* PASSAGE GIVEN

On being alone, but with strangers

Has a bewildered friend ever caught you in the act of having fun in a busy, public place and asked, “Are enjoying this? I thought you liked being alone!

How do you begin to dissect the intricacies involved in answering that question. How do you explain that yes, you do enjoy solitude, but you also enjoy people. Sometimes, at least.

The common perception is that introverts are wired to completely alienate themselves from spaces that are shared or occupied by other people. And maybe we do need quieter spaces in growing urbanized cities. However, the notion that the mere sight of another person is enough to drain an introvert’s energy is not always the case.

There are certain moments–sadly brief, but disproportionately magical–that constitute the lives of introverted people. Being around people does not always imply having to interact with them. In fact, occupying a public space, without the silent obligation of small talk, can be uplifting.

Sophia Dembling, author of The Introvert’s Way: Living a Quiet Life in a Noisy World, supports this idea. She explained that although introverts don’t always engage in direct interaction, “observation is fun for an introvert.”

Public transportation

In that break you take between engaging in deep introspection and reading all the signs inside the bus or at the subway station, you suddenly realize there is very little that takes the cherry from sitting quietly on a moving train. Traditionally, a train hosts a number of people, but the sheer thought that each person has a story, a goal, and a destination is enough to bring out the beauty of being strangers on the same path.

* TASK REQUIREMENTS
1. In the essay on being alone among strangers, what does Sophia Dembling say is fun for an introvert?
2. Extend the essay on being alone among strangers, starting after its final sentence about strangers on a moving train.

* EXCERPTED DATA

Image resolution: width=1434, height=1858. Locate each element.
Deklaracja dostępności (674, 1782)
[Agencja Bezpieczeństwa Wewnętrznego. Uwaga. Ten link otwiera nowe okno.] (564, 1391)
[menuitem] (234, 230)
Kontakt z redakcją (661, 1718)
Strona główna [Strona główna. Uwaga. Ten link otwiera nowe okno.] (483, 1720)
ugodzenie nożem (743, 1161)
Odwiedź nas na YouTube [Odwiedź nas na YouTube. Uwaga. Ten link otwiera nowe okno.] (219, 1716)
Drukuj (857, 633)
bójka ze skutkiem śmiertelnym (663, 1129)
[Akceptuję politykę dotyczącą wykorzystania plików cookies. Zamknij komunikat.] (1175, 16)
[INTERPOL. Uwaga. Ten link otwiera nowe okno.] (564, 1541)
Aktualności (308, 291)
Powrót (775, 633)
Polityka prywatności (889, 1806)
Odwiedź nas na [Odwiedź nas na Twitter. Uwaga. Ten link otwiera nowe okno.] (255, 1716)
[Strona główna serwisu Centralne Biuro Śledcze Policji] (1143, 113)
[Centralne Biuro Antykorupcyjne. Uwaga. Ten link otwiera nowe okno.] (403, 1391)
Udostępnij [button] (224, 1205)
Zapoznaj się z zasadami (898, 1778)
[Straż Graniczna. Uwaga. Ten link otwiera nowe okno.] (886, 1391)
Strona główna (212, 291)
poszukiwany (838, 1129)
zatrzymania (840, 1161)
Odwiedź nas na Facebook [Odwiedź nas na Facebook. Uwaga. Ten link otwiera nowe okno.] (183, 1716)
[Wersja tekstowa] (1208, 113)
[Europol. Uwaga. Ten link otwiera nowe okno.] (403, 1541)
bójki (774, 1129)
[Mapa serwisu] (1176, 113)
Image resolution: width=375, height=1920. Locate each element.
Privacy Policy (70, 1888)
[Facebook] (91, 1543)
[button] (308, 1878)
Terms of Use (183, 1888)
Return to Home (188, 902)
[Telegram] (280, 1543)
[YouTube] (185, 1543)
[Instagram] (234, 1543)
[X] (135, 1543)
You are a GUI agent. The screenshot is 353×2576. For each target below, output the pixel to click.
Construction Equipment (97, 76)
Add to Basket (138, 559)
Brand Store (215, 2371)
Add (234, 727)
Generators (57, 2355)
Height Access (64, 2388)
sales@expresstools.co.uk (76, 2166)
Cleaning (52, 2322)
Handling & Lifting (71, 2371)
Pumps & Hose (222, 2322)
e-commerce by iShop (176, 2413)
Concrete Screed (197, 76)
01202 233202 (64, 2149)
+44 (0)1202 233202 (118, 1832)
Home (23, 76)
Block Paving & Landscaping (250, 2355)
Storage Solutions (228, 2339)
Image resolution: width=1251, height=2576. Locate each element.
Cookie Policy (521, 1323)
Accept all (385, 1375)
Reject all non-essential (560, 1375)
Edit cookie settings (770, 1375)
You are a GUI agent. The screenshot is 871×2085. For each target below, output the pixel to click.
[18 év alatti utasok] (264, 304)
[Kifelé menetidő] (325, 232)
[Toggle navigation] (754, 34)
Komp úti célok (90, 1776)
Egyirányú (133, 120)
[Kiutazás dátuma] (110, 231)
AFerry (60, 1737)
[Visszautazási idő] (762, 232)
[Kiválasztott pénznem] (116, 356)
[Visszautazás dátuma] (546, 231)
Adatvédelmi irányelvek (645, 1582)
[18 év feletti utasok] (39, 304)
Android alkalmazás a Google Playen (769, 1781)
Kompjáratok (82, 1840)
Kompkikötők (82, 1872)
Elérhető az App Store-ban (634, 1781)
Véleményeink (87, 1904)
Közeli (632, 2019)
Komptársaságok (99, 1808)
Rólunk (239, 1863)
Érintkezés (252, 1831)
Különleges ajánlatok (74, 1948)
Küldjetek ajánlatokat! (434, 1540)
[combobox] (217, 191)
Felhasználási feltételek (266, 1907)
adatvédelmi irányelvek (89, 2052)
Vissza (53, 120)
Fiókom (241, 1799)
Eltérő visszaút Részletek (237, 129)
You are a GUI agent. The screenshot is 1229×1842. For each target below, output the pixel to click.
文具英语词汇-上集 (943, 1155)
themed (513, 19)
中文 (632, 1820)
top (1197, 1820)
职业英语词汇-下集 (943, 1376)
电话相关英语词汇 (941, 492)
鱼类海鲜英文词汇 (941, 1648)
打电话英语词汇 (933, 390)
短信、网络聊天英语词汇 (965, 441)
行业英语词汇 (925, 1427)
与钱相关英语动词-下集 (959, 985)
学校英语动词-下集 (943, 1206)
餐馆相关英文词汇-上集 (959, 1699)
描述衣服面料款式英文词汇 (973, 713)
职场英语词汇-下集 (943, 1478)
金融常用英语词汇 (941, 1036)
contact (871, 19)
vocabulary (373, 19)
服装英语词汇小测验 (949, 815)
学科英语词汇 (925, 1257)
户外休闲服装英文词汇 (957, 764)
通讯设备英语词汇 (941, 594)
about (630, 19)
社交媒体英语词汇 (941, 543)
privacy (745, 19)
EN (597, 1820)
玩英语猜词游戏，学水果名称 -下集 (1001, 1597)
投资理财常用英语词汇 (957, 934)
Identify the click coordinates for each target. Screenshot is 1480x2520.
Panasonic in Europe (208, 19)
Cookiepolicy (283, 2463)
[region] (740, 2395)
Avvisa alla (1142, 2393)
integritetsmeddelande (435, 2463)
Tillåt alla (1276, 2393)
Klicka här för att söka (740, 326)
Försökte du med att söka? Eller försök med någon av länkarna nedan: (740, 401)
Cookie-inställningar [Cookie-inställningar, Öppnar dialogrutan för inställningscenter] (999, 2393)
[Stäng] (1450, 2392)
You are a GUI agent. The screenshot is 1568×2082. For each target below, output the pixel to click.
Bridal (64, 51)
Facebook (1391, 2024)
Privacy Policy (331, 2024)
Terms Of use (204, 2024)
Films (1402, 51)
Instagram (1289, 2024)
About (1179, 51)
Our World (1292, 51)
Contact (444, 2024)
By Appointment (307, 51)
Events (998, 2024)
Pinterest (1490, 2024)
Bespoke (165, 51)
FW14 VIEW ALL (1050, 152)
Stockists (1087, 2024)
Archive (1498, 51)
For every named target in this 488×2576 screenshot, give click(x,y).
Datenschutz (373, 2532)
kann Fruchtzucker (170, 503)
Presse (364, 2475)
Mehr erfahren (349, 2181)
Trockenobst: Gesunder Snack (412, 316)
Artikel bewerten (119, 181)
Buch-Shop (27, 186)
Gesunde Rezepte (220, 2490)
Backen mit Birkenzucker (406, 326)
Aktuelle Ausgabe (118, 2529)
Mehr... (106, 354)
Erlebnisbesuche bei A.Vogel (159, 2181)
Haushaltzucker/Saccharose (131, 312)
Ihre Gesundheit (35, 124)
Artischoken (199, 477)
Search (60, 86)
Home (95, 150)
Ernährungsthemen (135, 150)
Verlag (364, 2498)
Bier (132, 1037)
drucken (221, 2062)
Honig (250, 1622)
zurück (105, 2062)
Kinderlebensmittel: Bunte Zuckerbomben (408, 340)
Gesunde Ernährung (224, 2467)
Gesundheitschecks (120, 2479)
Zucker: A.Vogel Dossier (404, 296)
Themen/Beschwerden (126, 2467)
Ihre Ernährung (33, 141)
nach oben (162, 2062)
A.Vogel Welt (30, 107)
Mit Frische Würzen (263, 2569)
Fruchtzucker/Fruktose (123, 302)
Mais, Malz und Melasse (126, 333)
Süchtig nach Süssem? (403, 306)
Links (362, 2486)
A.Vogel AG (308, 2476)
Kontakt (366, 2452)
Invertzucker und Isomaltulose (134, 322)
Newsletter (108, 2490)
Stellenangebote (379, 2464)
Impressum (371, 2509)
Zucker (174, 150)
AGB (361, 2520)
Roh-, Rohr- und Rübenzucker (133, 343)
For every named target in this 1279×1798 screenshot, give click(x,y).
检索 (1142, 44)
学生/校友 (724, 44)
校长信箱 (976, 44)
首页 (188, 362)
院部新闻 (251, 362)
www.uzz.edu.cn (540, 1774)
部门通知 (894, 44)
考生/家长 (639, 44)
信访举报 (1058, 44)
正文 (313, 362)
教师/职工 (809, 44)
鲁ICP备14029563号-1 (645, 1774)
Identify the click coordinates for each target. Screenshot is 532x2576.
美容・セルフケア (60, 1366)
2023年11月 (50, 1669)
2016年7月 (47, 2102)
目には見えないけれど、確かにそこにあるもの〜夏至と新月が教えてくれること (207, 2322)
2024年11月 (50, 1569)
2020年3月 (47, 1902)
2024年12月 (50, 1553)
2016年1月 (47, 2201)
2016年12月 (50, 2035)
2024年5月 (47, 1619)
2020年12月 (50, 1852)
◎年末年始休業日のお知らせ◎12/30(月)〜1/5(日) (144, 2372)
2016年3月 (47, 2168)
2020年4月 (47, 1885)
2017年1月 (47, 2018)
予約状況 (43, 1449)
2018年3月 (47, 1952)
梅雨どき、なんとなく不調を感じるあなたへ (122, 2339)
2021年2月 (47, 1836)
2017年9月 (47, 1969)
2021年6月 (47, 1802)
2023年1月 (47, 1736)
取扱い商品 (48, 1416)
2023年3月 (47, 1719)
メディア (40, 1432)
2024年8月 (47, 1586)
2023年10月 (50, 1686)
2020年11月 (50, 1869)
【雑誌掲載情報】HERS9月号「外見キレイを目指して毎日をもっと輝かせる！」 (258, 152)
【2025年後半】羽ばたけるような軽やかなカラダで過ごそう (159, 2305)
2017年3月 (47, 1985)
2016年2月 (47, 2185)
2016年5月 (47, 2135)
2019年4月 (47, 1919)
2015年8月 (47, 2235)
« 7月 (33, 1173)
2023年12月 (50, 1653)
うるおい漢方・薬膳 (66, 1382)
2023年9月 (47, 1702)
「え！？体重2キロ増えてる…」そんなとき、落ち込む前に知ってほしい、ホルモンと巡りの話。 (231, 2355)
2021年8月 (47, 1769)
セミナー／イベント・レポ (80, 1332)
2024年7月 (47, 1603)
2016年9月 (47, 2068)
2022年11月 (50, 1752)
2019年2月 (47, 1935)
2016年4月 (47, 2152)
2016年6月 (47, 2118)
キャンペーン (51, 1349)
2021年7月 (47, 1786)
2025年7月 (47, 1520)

* ANSWERS TO THE EXERCISES
1. Observation.

2.
You might be reading a book or counting the number of yellow cars you see, but if you think about it, have you not felt the immense connection between all these strangers and yourself? Remember the time where a child pointed at something out the window with an exaggerated smile, or the time a man gave up his seat to an older woman–and you smiled? You were proud of the man, you were happy for humanity. You were simply content with the fact that you were present in that moment in time.

Live concerts

Sometimes your body reminds you where you are. In this case, you are in the center of parallel vibrations. There is energy coming from the speakers which drum inside your throat. There are people screaming around you, those shedding some tears, and those who are singing along. You are just looking at the stars above you, with heartfelt gratitude for that moment when your favorite song starts playing. You don’t need to look around for direction, you know exactly what to do, and you do it. Though you share this space with thousands of people, you feel as if you are the only one who really matters and this feeling, magnified, lets you know that in fact, everyone around you feels the same.

So what is that special thing about concerts? What is it that makes it difficult for you to stand still at its end, to shake as you walk because of the sensation it gave you?

It’s your subconscious that shared an experience and forgot to tell your conscious. The very fact you sang the same song as all those around, and vibrated to the same frequency, made you all feel as one. You never needed to ask the name of the person who hugged you in that moment, nor did you need to greet politely the group that carried you so you could see. It was all a silent agreement, a memorandum of understanding between individuals such as yourself, who have experienced the time of their lives alone, but together.

Cafés and restaurants

You might be thankful for the waiter who keeps refilling your glass of wine without judgment, but deep inside you cannot contain yourself, for you may just sit there for 2 hours and watch people come and go. You feel this place belongs to you, and you to it.

When the food comes, the scent takes over the space, and everyone participates in the involuntary manifestation of content–you can see it in their faces.

It amuses you to know that everyone approves of your meal choice. You taste it lightly, and let everyone know that it indeed tastes great, with a light grin on your face.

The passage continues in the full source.